The MAPK/ERK and the PI3K/Akt pathways are among the major transducers of tyrosine receptor signaling, and play major roles in development, homeostasis and cancer. Recently, fluorescent biosensors of ERK and Akt activity have unveiled the temporal dynamics of these two pathways at the single cell resolution.

Thanks to these molecular tools, we discovered that apoptotic cells trigger collective ERK/Akt activity waves which radially propagate to the neighboring cells in epithelial systems. These waves control epithelial homeostasis by coordinating the spatiotemporal occurrence of apoptotic events. We have also found that ERK activity waves control mammary acini morphogenesis. In this context, the ERK activity waves serve as a geometrical cue that coordinates single-cell ERK pulse frequency in space and time, organizing the lumen formation of mammary acini. In an epithelial cancer model, we show that the PIK3CA H1047R oncogene triggers oncogenic ERK waves. These waves alter mammary acini morphogenesis, promote growth factor-independent cell cycle progression, and resistance to chemotherapy. Currently, we are exploring how to target ERK activity waves to improve the response to therapy against cancer.

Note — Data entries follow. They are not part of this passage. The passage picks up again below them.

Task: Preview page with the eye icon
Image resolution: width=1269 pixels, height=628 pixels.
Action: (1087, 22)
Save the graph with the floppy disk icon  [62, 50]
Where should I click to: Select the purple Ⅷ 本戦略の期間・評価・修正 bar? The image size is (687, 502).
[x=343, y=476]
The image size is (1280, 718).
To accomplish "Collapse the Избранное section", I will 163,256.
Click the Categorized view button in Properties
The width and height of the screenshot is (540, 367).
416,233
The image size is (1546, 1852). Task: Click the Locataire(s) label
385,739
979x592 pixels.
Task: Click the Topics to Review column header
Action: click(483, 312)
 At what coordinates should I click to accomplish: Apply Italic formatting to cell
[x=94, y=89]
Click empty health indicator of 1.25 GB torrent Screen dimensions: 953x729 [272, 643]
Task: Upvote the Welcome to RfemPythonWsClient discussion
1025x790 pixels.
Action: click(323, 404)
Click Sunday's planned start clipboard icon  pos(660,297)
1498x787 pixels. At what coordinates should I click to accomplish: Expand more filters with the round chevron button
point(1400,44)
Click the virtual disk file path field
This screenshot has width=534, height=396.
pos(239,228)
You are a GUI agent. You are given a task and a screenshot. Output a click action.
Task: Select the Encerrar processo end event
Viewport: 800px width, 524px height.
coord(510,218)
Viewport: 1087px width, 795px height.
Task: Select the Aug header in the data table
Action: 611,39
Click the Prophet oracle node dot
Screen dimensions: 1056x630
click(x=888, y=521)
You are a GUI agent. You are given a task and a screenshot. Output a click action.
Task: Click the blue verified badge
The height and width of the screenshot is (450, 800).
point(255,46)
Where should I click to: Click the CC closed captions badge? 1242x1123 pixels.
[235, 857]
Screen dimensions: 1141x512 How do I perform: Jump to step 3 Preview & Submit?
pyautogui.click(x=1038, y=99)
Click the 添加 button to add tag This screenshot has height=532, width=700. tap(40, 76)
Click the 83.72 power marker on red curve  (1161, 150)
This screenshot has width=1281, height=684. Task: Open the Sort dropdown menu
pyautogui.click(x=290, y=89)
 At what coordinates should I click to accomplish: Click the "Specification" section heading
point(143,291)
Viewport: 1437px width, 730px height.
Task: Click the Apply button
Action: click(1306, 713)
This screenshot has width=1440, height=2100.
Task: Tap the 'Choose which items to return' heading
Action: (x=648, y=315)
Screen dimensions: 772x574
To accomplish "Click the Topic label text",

In summary, by studying the dynamics of the ERK and Akt activity pathway at the single-cell resolution, we shed light on elusive collective signaling waves that play a major role in tissue homeostasis, morphogenesis, and cancer. This demonstrates the inherent power to study the dynamics of signaling transduction at the single-cell resolution.

Bio:

Paolo Armando Gagliardi completed his studies in Biomolecular Sciences and obtained his PhD in Molecular Medicine from the University of Torino in Italy in 2012. During his PhD and postdoc, he conducted research at the Candiolo Cancer Institute, a cancer research hospital near Torino. This work was carried out under the supervision of Prof. Luca Primo, where he focused on studying the role of kinases and integrins in various aspects of cancer, including tumor growth, cancer cell migration, invasion, epithelial homeostasis, molecular angiogenesis, and the response to targeted therapies. Since 2017, he has been working at the University of Bern in Switzerland, under the supervision of Prof. Olivier Pertz. At the University of Bern, he has studied single-cell signaling dynamics using fluorescent biosensors and optogenetics. Notably, his research led to the discovery of waves of ERK and Akt kinase activity that control epithelial homeostasis and 3D morphogenesis. Additionally, he has contributed to the development of methods for exploring and analyzing single-cell signaling trajectories.